It being now near twelve o'clock, we ended our discourse, and I called for my horses; hoping that thereupon he would have invited me to stay dinner1: not that I care for his or any man's meat (for you had given me a dinner in too good a breakfast) but that I might have gained more time to have seen and observed more of their fashions; and whether the virgins and younger sort would have mingled with us; with divers other things, which such a dinner-time would have best ministered matter for. But, instead of making me stay, he helped me in calling for my horses; accompanying me even to my stirrup. And so, I not returning into the house, as we friendly met, we friendly parted.

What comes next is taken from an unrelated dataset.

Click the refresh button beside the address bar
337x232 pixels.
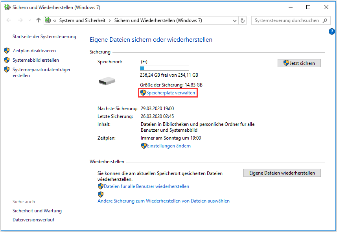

Many more questions I thought on, when it was too late; and yet you see I was not idle for the short time I stayed. I asked him, of their monthly receiving the sacrament, and whether their servants (when they received) were attended by their masters and mistresses, and suffered not so much as to lay and take away their own trenchers, as I had heard? whereat he smiled, as at a frivolous fable, and said, the only difference from other days was, that the servants (the day they received) sat at the same table with them.

1 It was not the custom of the family to invite "Anonymous Persons" to stay dinner (see below, pp. 247, 248): it is however, some consolation to think that Lenton had eaten "too good a Breakfast," and that "a mannerly Maid" had before church stayed him "as with a parenthesis, by a Glass of Sack, Sugar-Cake and a fine Napkin," and all this before twelve o'clock. As probably half an hour would see him safe at "my Lord Mountague's," we are not surprised that he lived to tell the tale of his privations.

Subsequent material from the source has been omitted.